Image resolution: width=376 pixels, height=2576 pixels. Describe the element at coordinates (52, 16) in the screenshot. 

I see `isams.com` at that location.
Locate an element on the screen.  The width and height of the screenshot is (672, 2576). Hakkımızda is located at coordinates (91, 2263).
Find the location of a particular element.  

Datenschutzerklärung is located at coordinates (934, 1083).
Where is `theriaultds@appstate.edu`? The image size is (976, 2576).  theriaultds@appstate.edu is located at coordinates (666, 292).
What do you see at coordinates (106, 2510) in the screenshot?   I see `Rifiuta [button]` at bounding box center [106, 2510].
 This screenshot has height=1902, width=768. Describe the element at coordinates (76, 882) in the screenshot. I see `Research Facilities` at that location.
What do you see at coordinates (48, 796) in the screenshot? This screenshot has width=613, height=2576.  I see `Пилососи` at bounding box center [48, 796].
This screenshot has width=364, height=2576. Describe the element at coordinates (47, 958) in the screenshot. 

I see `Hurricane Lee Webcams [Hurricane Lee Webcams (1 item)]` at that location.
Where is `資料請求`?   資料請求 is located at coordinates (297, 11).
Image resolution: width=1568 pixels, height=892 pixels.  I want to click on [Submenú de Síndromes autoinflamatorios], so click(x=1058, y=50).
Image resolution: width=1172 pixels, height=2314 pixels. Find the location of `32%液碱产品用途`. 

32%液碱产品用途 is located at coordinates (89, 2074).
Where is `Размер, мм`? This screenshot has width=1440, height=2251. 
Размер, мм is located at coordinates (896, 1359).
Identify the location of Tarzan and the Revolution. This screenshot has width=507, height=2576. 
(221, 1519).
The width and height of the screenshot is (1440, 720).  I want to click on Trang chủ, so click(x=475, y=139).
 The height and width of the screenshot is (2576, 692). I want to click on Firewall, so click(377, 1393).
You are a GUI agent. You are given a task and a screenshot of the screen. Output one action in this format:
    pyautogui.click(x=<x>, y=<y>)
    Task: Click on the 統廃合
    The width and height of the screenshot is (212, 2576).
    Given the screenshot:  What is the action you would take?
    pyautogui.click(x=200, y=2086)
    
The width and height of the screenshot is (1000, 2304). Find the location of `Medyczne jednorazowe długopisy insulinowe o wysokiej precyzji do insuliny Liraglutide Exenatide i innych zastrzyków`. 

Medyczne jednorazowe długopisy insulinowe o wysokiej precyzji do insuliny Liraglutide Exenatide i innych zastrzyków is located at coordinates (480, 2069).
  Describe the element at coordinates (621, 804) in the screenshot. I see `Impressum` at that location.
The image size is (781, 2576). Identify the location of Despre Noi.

==================================================

Write out all the entries above verbatim, keeping every line unchanged and in its original order.

Image resolution: width=376 pixels, height=2576 pixels. Describe the element at coordinates (52, 16) in the screenshot. 

I see `isams.com` at that location.
Locate an element on the screen.  The width and height of the screenshot is (672, 2576). Hakkımızda is located at coordinates (91, 2263).
Find the location of a particular element.  

Datenschutzerklärung is located at coordinates (934, 1083).
Where is `theriaultds@appstate.edu`? The image size is (976, 2576).  theriaultds@appstate.edu is located at coordinates (666, 292).
What do you see at coordinates (106, 2510) in the screenshot?   I see `Rifiuta [button]` at bounding box center [106, 2510].
 This screenshot has height=1902, width=768. Describe the element at coordinates (76, 882) in the screenshot. I see `Research Facilities` at that location.
What do you see at coordinates (48, 796) in the screenshot? This screenshot has width=613, height=2576.  I see `Пилососи` at bounding box center [48, 796].
This screenshot has width=364, height=2576. Describe the element at coordinates (47, 958) in the screenshot. 

I see `Hurricane Lee Webcams [Hurricane Lee Webcams (1 item)]` at that location.
Where is `資料請求`?   資料請求 is located at coordinates (297, 11).
Image resolution: width=1568 pixels, height=892 pixels.  I want to click on [Submenú de Síndromes autoinflamatorios], so click(x=1058, y=50).
Image resolution: width=1172 pixels, height=2314 pixels. Find the location of `32%液碱产品用途`. 

32%液碱产品用途 is located at coordinates (89, 2074).
Where is `Размер, мм`? This screenshot has width=1440, height=2251. 
Размер, мм is located at coordinates (896, 1359).
Identify the location of Tarzan and the Revolution. This screenshot has width=507, height=2576. 
(221, 1519).
The width and height of the screenshot is (1440, 720).  I want to click on Trang chủ, so click(x=475, y=139).
 The height and width of the screenshot is (2576, 692). I want to click on Firewall, so click(377, 1393).
You are a GUI agent. You are given a task and a screenshot of the screen. Output one action in this format:
    pyautogui.click(x=<x>, y=<y>)
    Task: Click on the 統廃合
    The width and height of the screenshot is (212, 2576).
    Given the screenshot:  What is the action you would take?
    pyautogui.click(x=200, y=2086)
    
The width and height of the screenshot is (1000, 2304). Find the location of `Medyczne jednorazowe długopisy insulinowe o wysokiej precyzji do insuliny Liraglutide Exenatide i innych zastrzyków`. 

Medyczne jednorazowe długopisy insulinowe o wysokiej precyzji do insuliny Liraglutide Exenatide i innych zastrzyków is located at coordinates (480, 2069).
  Describe the element at coordinates (621, 804) in the screenshot. I see `Impressum` at that location.
The image size is (781, 2576). Identify the location of Despre Noi.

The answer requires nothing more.